A brief summary of Cottarelli’s “Seven Sins of the Italian Economy”

Author

Giovanni Sgaravatti

Giovanni Sgaravatti

I have recently finished reading the book “the seven sins of the Italian economy” published by Feltrinelli and written by the Italian almost-premier Carlo Cottarelli. For those who don’t know him, he is an Italian economist and former Director of the Fiscal Affairs Department of the International Monetary Fund.

 

 

In the book, Cottarelli describes seven “sins” of the Italian economy, responsible of slowing down the country’s economic growth. I have found the book of particular relevance for both its objectivity and for the author’s clarity of thought. These seven sins can be divided into two categories, the long-standing ones and those more recent. Those that are within the Italian economy’s DNA make most of the list, these are: tax evasion, corruption, slow justice, excessive bureaucracy and the disparity between the North and the South. On the other hand, the most recent ones are: the fast aging of the population and the difficulty of Italy in adapting to the common currency. In this brief article I will only focus on the first sin, the one on tax evasion.

I have decided to proceed in this way because numbers have played a primary role in the political debate in Italy (see the reference to 5 billion euros needed for the refugees, or the €50 billion that could allow a flat-tax), and this chapter is the one where figures are particularly reliable and of primary importance.

As mentioned before, the first long-standing problem of Italy according to Cottarelli is tax evasion. Very interesting here is the distinction between nominal and real fiscal pressure. To compute the percentage of income taxes payed by the average Italian, the National Institute of Statistics (ISTAT) estimates the ratio between the billions payed to the Fiscal Agency and the Italian Gross Domestic Product (GDP). Therefore, when it is reported that in 2016 the fiscal pressure in Italy was 42.8 percent, it was computed the simple ratio of 720 billion (the taxes paid) over the GDP (around 1,681 billion)[1]. The difference between this estimate and the real fiscal pressure derives from the methodology used by the Italian National Institute of Statistics in computing the overall country’s GDP. This is indeed comprehensive of the shadow economy, estimated to be around 13 per cent of GDP (i.e. around 218 billion)[2]. Inside the umbrella of the shadow economy there are all those productive activities that escape to the knowledge of the Fiscal Authority. These are generally legal activities (12 per cent of GDP for Italy), plus illegal ones (the remaining 1 per cent). When this discrepancy is taken into account, and the above-described ratio is computed again (hence eliminating the share of the shadow economy from the estimate of the GDP) the fiscal pressure in Italy shifts from 42.8 to 49.2 per cent. Restated, this means that if everyone was paying their taxes correctly, these could be reduced of at least 13 percentage points for those who pay them already (Cottarelli writes about a possible reduction of 20 percentage points, because a more correct fiscal behaviour of the Italians would have positive effects on national GDP and on employment, effects that would allow a further reduction of the fiscal imposition).  This discrepancy between nominal and real fiscal pressure has been underlined for many years by several bodies (e.g. the IMF and the ECB) and it is present as much in Italy as in the other European countries. The problem is that the size of the Italian shadow economy, and consequently of tax evasion, is much bigger in Italy than it is in the other countries of the euro area (except for Greece and Malta). As a matter of fact, while nominal taxation is high but not extreme (we are sixth in the EU), the real one is much higher (placing Italy in the very first positions of the ranking).

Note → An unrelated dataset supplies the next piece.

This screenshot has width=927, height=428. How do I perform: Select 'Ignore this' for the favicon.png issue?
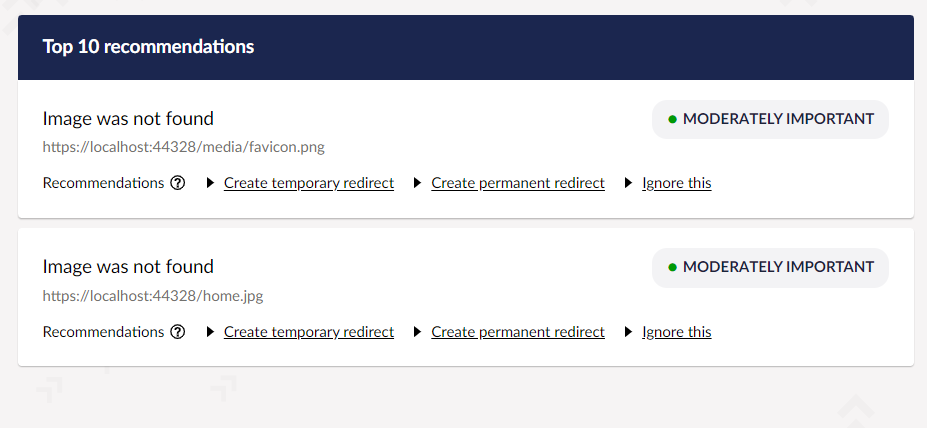pyautogui.click(x=677, y=183)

Data from Closing the European Tax Gap, Richard Murphy, 2012

But how much is lost to tax evasion in Italy every year? To answer this question, Cottarelli turns to a yearly study made by a commission of experts led by Erico Giovannini, composed of university professors and representatives of national ministries, of the Fiscal Authority, of the ISTAT, of the Bank of Italy, etc[3].

Source: Relazione annuale sull’economia non osservata e sull’evasione fiscale e contributiva 2017

Beginning from this study, Cottarelli estimates that tax evasion in Italy in 2014 was close to 130 billion, which is the 15 per cent of the whole amount of taxes due that year and 8 per cent of the national GDP. The author then notices how, simplifying a little, if in 2014 the Italian government had collected all the due taxes, then the public balance would have passed from a 3 per cent deficit (in terms of GDP) to a 5 per cent surplus. Therefore, in Italy tax evasion has a considerable effect on public debt as well. For example, one can estimate that if since 1980 tax evasion was lower of just one percentage point of GDP, the current public debt would be around 70-75 per cent of GDP (instead of 130 per cent).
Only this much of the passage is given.